Your answer must repeat all of the entries word for word, without any images.

[Entries provided Boundary: Start]

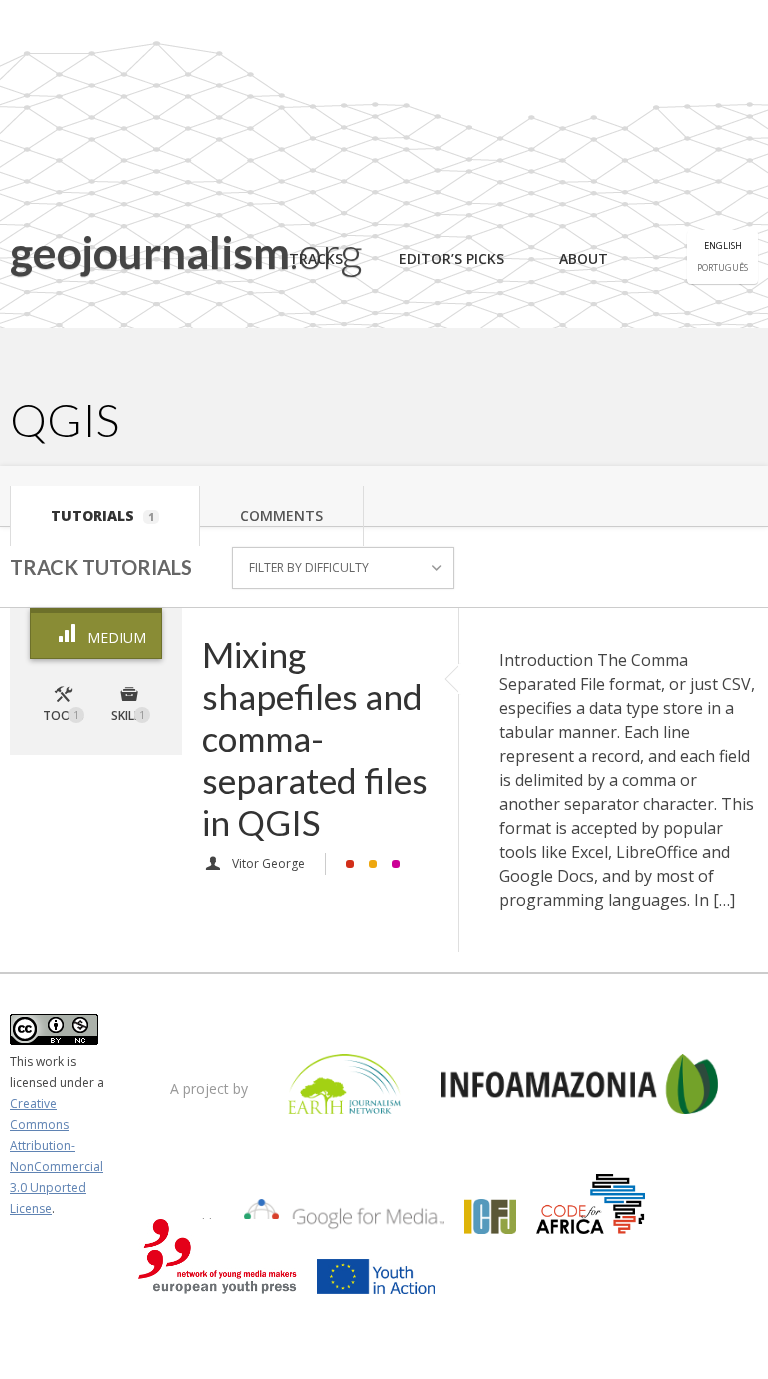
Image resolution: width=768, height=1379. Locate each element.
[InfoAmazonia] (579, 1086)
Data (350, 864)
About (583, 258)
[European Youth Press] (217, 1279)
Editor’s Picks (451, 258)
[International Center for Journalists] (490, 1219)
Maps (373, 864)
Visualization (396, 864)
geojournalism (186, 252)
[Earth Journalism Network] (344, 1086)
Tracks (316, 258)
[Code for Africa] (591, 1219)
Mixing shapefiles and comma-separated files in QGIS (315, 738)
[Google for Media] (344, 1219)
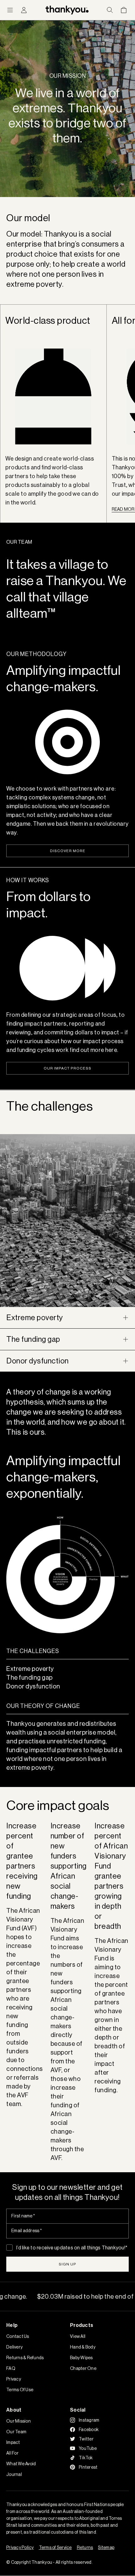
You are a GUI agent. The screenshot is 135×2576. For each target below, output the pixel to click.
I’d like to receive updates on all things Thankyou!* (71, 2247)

[Entries provided Boundary: End]

### Problem solution
Image resolution: width=768, height=1379. Locate each element.
[InfoAmazonia] (579, 1086)
Data (350, 864)
About (583, 258)
[European Youth Press] (217, 1279)
Editor’s Picks (451, 258)
[International Center for Journalists] (490, 1219)
Maps (373, 864)
Visualization (396, 864)
geojournalism (186, 252)
[Earth Journalism Network] (344, 1086)
Tracks (316, 258)
[Code for Africa] (591, 1219)
Mixing shapefiles and comma-separated files in QGIS (315, 738)
[Google for Media] (344, 1219)
You are a GUI agent. The screenshot is 135×2576. For each target below, output the pixel to click.
I’d like to receive updates on all things Thankyou!* (71, 2247)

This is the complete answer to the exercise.